*Selected passage*
• • • • •
Open Sourcing of UA

in #utopian-io5 years ago

Repository

https://github.com/holgern/ua-python

steem-ua.png

user authority - a way to measure trust

UA works on the assumption that a user follow when he want's to see new posts from the account he starts to follow in his feed. When an account has a high UA value, it means that the account is followed by many other accounts as it has produced good content.

The whole thing doesn't work, though, since there are accounts that are followed by countless accounts without ever having produced any content at all.

One solution to this problem is the establishment of trusted accounts. Only accounts that were followed direct or indirect by trusted accounts have a UA value higher than zero. Who should be set as a trusted account? This is not an easy task. As witnesses in the steem blockchain have been elected, witnesses can be seen as somehow trusted accounts.

It can be seen on those figures from the paper "Combating Web Spam with TrustRank" from Z. Gyöngyi et al. how this works. Each trusted node gets an initial seed value, which propagates through the follow connection to followed accounts. The amount which is propagated depends on the number of following accounts.

There is damping. This means that an account which is not directly followed by a trusted account can accumulate less UA than an account which is directly followed by a trusted account.

Mathematics

We are starting with a static score distribution d which depends on the received witness votes (non-witnesses are set to zero)

d = []
for d in accounts:
   if d is witness:
      d.append(witness_votes)
   else:
      d.append(0)

The sum of d is normalized to 1

d = d/sum(d)

Now the UA_raw value can be computed by:

UA_raw = d
while True:
    UA_raw = alpha * T * UA_raw + (1-alpha) * d

where alpha is the decay factor and normally set to 0.85 and T is the transition matrix.
• • • • •
*Source data*
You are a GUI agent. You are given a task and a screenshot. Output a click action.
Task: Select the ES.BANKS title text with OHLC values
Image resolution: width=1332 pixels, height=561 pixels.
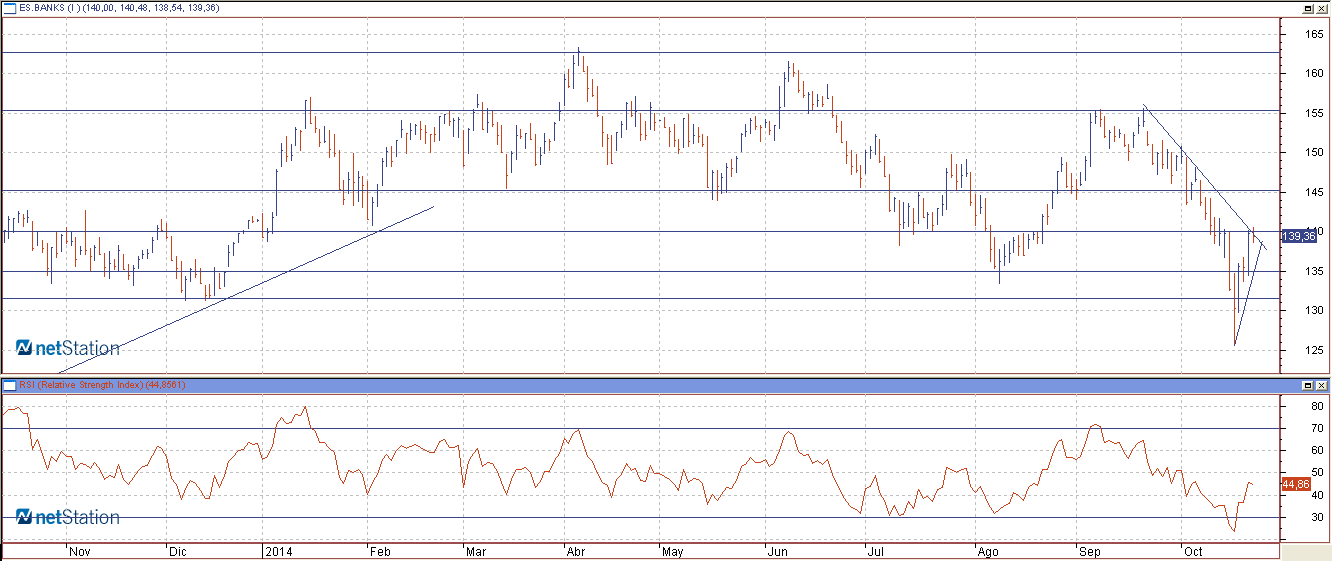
• • • • •
*The exercise*
From the post about user authority above, quote word for word the passage that begins with the words containing "in #utopian-io5 years" and ends with "content at all.".

*Response to this task*
in #utopian-io5 years ago

Repository

https://github.com/holgern/ua-python

steem-ua.png

user authority - a way to measure trust

UA works on the assumption that a user follow when he want's to see new posts from the account he starts to follow in his feed. When an account has a high UA value, it means that the account is followed by many other accounts as it has produced good content.

The whole thing doesn't work, though, since there are accounts that are followed by countless accounts without ever having produced any content at all.